Abstract. Communities are increasingly looking to land use planning strategies to reduce
drive-alone travel. Many planning efforts aim to develop neighborhoods with higher levels of
accessibility that will allow residents to shop closer to home and drive fewer miles. To better
understand how accessible land use patterns relate to household travel behavior, this paper is
divided into three sections. The first section describes the typical range of services available in
areas with high neighborhood accessibility. It explains how trip-based travel analysis is limited
because it does not consider the linked (chained) nature of most travel. The second section
describes a framework that provides a more behavioral understanding of household travel. This
framework highlights travel tours, the sequence of trips that begin and end at home, as the
basic unit of analysis. The paper offers a typology of travel tours to account for different travel
purposes; by doing so, this typology helps understand tours relative to the range of services
typically offered in accessible neighborhoods. The final section empirically analyzes relationships
between tour type and neighborhood access using detailed travel data from the Central Puget
Sound region (Seattle, Washington). Households living in areas with higher levels of neighborhood
access are found to complete more tours and make fewer stops per tour.
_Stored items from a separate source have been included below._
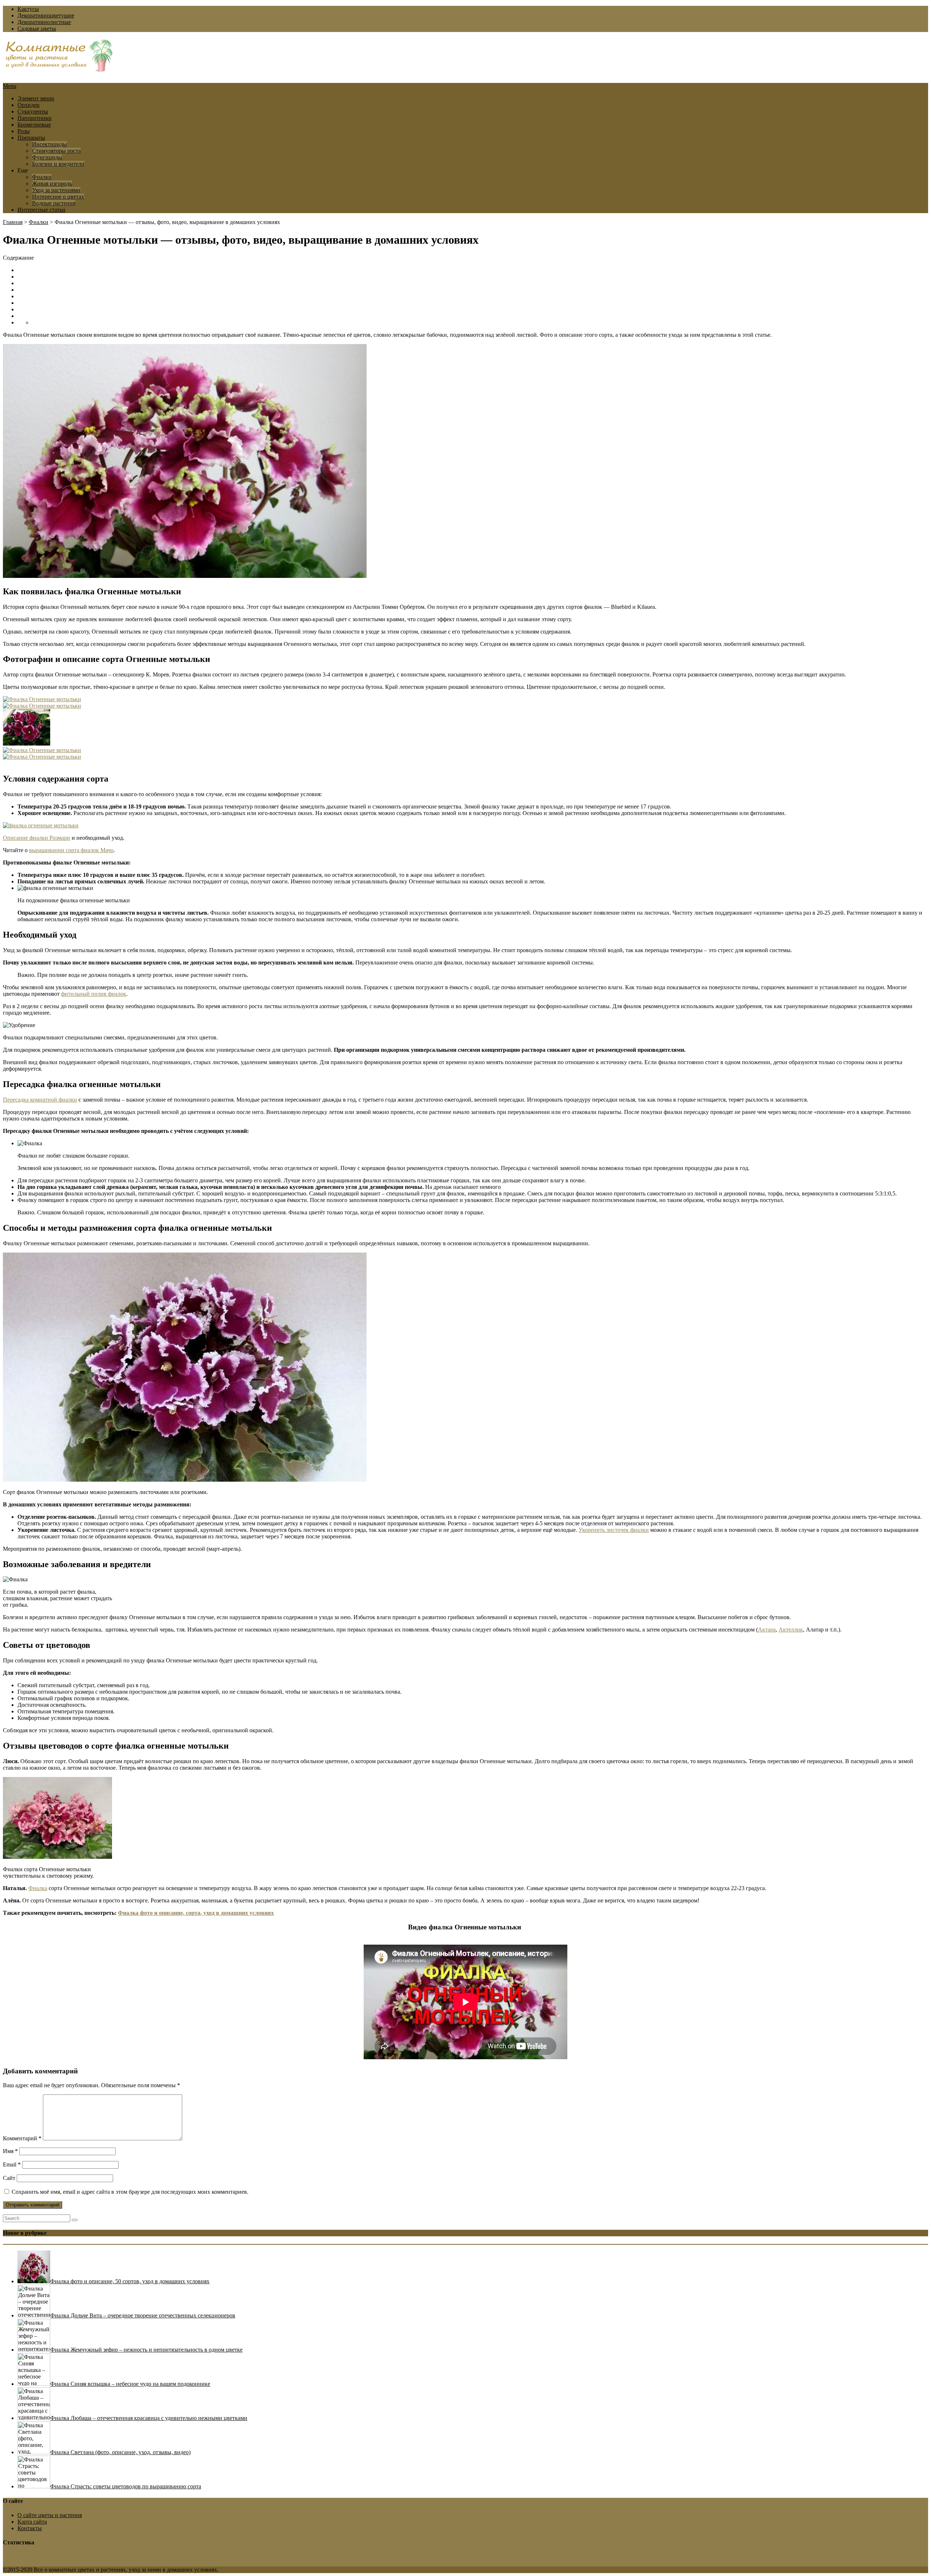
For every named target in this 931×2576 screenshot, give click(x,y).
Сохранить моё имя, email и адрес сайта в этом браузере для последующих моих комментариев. (130, 2192)
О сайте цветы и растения (49, 2515)
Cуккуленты (32, 111)
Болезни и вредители (58, 164)
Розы (23, 131)
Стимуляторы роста (56, 151)
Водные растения (53, 203)
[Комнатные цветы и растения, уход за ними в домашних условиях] (59, 68)
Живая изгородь (52, 183)
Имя (10, 2151)
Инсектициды (49, 144)
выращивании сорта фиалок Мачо (71, 850)
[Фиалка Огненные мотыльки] (42, 699)
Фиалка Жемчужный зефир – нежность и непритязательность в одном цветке (146, 2350)
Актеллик (791, 1629)
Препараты (31, 138)
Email (12, 2164)
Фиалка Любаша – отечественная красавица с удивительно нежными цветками (148, 2418)
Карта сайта (32, 2522)
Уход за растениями (56, 190)
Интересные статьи (41, 210)
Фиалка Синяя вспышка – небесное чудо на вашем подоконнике (130, 2384)
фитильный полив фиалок (93, 994)
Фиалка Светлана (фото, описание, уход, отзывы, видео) (120, 2452)
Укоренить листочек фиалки (614, 1530)
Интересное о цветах (58, 196)
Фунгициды (47, 157)
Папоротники (34, 118)
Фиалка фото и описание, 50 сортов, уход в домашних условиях (129, 2281)
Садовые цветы (36, 28)
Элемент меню (35, 98)
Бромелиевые (34, 124)
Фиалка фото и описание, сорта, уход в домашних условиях (196, 1913)
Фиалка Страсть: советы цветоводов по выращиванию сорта (125, 2486)
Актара (767, 1629)
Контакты (29, 2528)
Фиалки (42, 177)
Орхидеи (28, 105)
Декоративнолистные (44, 22)
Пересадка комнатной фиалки (40, 1100)
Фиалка (37, 1888)
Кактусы (28, 9)
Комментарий (22, 2138)
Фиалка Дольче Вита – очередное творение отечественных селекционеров (142, 2315)
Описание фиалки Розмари (36, 838)
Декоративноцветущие (45, 15)
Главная (13, 222)
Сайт (9, 2178)
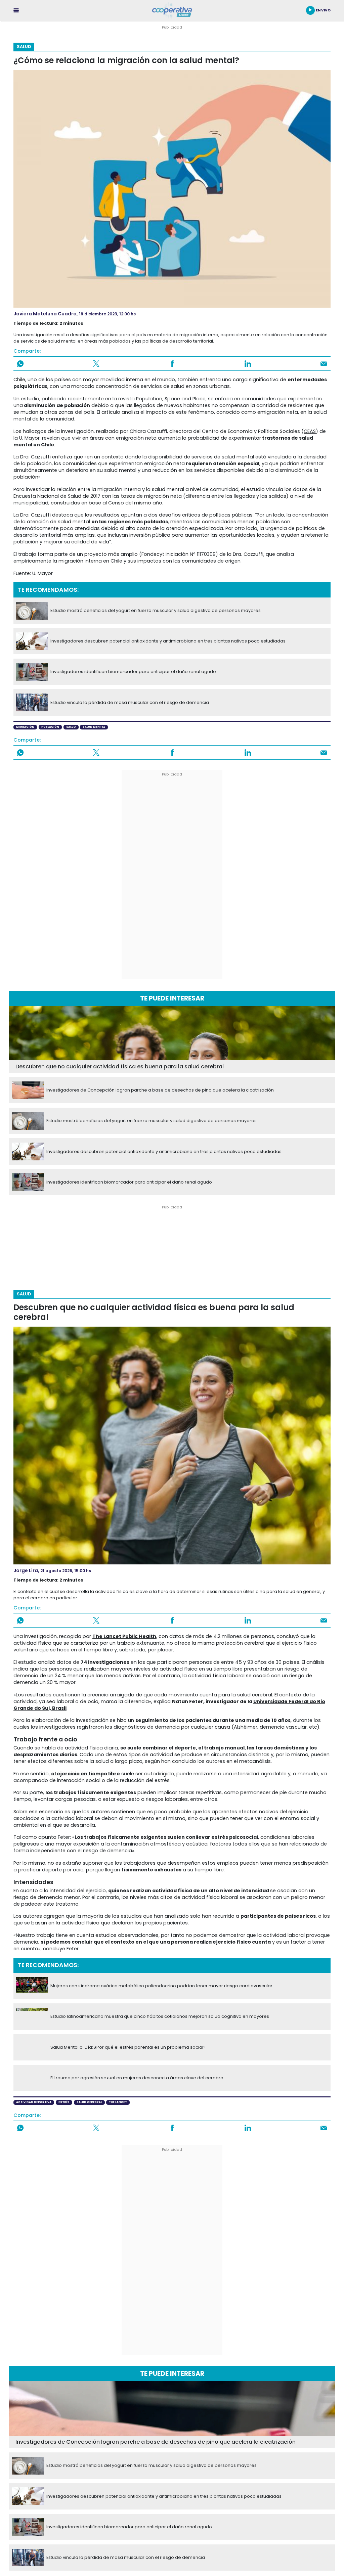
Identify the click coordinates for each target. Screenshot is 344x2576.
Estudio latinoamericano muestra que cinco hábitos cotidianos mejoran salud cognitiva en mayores (159, 2016)
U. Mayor (29, 438)
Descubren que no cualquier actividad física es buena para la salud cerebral (119, 1066)
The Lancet (118, 2102)
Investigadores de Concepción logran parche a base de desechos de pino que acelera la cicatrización (160, 1090)
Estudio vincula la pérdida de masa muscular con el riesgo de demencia (129, 702)
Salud (24, 46)
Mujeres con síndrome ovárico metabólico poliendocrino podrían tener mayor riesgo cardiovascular (161, 1986)
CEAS (310, 431)
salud (71, 727)
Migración (25, 727)
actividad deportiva (33, 2102)
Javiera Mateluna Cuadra (45, 313)
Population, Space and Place (171, 398)
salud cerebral (89, 2102)
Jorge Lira (25, 1570)
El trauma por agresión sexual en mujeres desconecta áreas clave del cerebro (136, 2078)
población (50, 727)
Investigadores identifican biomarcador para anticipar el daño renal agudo (133, 671)
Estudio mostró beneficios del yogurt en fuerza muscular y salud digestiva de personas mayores (155, 610)
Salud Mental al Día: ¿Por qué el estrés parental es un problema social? (128, 2047)
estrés (64, 2102)
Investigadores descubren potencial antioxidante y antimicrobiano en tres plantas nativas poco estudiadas (168, 641)
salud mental (94, 727)
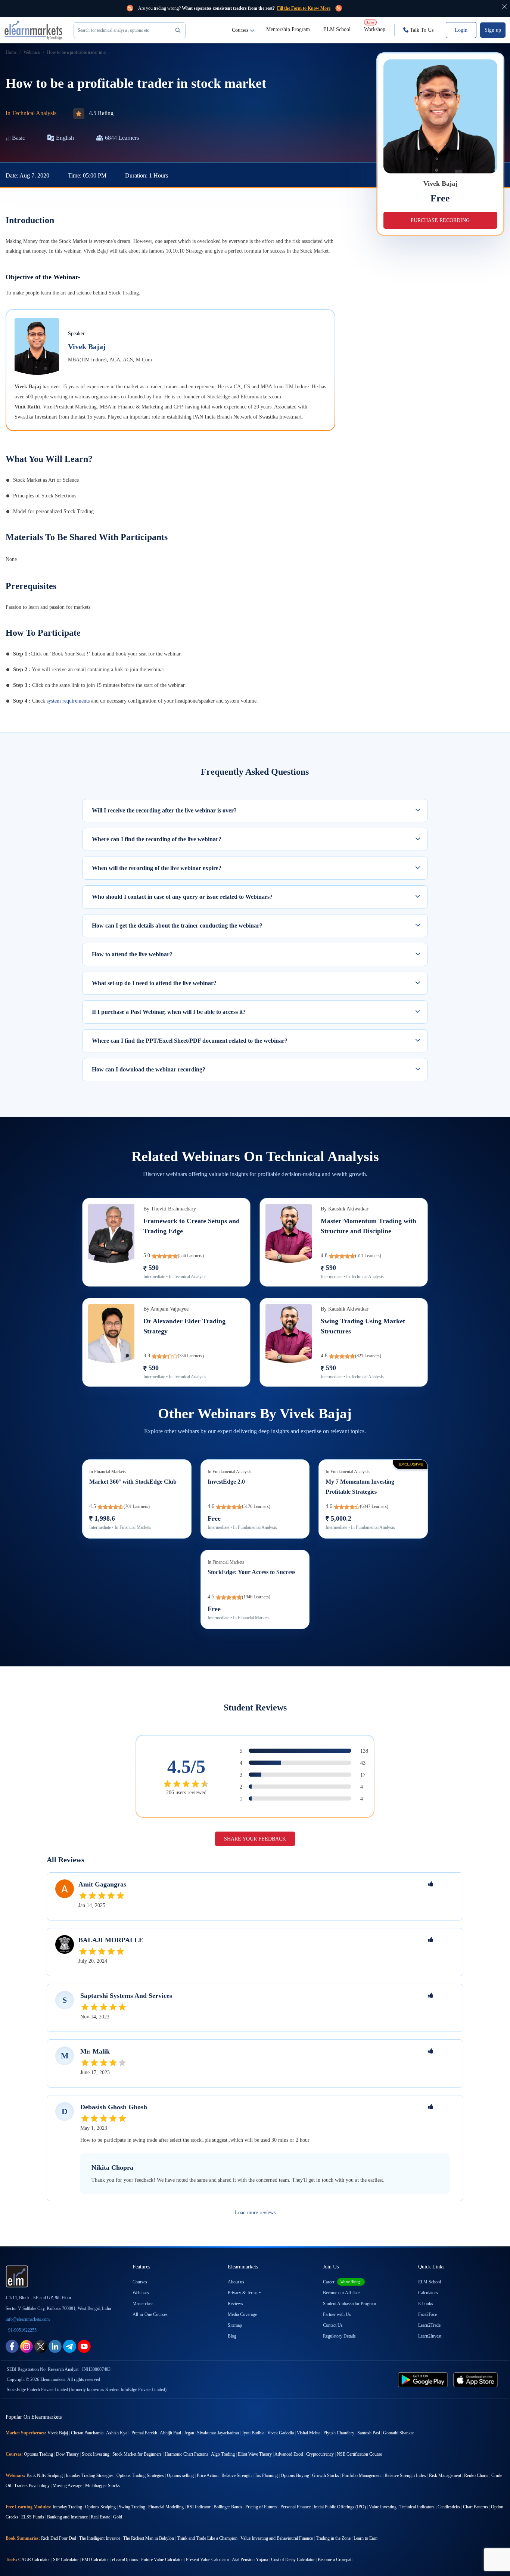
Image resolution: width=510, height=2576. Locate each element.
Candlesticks (449, 2506)
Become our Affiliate (341, 2292)
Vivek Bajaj (87, 346)
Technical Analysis (34, 113)
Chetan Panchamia (87, 2432)
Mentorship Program (288, 29)
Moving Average (67, 2485)
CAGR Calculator (34, 2559)
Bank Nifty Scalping (45, 2475)
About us (236, 2282)
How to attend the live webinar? (132, 954)
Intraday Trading (67, 2506)
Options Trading (38, 2454)
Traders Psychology (32, 2485)
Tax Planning (266, 2475)
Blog (232, 2336)
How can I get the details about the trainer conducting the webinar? (177, 925)
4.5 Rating (101, 113)
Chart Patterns (475, 2506)
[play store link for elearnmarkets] (424, 2379)
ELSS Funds (32, 2517)
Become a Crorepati (335, 2559)
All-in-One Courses (150, 2314)
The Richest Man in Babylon (148, 2538)
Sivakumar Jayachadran (218, 2432)
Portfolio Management (362, 2475)
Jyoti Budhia (253, 2432)
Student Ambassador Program (349, 2303)
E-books (425, 2303)
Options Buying (295, 2475)
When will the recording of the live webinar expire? (156, 868)
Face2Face (427, 2314)
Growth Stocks (325, 2475)
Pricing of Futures (261, 2506)
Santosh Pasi (368, 2432)
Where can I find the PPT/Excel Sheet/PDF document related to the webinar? (189, 1040)
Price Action (207, 2475)
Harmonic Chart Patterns (186, 2454)
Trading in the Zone (333, 2538)
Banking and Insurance (67, 2517)
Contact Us (333, 2325)
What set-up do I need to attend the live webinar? (154, 983)
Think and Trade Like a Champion (207, 2538)
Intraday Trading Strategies (89, 2475)
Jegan (189, 2432)
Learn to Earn (365, 2538)
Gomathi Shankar (398, 2432)
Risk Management (445, 2475)
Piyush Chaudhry (338, 2432)
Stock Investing (95, 2454)
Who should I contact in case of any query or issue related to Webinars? (182, 897)
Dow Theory (67, 2454)
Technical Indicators (417, 2506)
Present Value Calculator (207, 2559)
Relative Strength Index (405, 2475)
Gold (117, 2517)
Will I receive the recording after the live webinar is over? (164, 810)
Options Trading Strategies (140, 2475)
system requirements (68, 701)
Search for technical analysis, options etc (113, 30)
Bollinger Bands (228, 2506)
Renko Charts (476, 2475)
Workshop (374, 26)
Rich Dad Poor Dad (58, 2538)
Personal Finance (295, 2506)
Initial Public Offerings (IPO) (340, 2506)
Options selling (180, 2475)
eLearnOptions (125, 2559)
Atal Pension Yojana (250, 2559)
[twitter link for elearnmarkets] (40, 2346)
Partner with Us (337, 2314)
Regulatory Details (339, 2336)
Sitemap (235, 2325)
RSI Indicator (199, 2506)
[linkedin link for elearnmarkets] (55, 2346)
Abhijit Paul (170, 2432)
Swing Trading (132, 2506)
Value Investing (383, 2506)
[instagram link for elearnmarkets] (26, 2346)
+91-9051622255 (21, 2330)
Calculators (428, 2292)
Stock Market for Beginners (137, 2454)
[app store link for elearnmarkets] (477, 2379)
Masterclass (143, 2303)
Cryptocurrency (320, 2454)
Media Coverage (242, 2314)
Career (342, 2282)
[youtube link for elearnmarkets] (84, 2346)
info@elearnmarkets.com (28, 2319)
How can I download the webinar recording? (148, 1069)
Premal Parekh (144, 2432)
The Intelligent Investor (99, 2538)
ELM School (337, 29)
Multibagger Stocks (102, 2485)
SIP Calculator (66, 2559)
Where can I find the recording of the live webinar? (156, 839)
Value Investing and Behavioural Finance (276, 2538)
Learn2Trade (429, 2325)
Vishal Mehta (308, 2432)
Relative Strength (236, 2475)
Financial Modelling (166, 2506)
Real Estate (100, 2517)
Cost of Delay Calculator (293, 2559)
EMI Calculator (95, 2559)
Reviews (235, 2303)
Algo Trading (223, 2454)
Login (461, 30)
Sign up (493, 30)
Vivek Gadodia (280, 2432)
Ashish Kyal (117, 2432)
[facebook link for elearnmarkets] (12, 2346)
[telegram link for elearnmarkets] (69, 2346)
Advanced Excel (288, 2454)
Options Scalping (100, 2506)
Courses (240, 30)
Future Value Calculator (162, 2559)
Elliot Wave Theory (255, 2454)
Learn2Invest (429, 2336)
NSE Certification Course (359, 2454)
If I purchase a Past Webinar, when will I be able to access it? (169, 1012)
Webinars (141, 2292)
They make
more simple tours (out and back) for work and maintenance (personal, appointment, and shopping)
trip purposes but there is no difference in the frequency of other types of tours. While they
travel shorter distances for maintenance-type errands, a large portion of their maintenance
travel is still pursued outside the neighborhood. These findings suggest that while higher levels
of neighborhood access influences travel tours, it does not spur households to complete the
bulk of their errands close to home.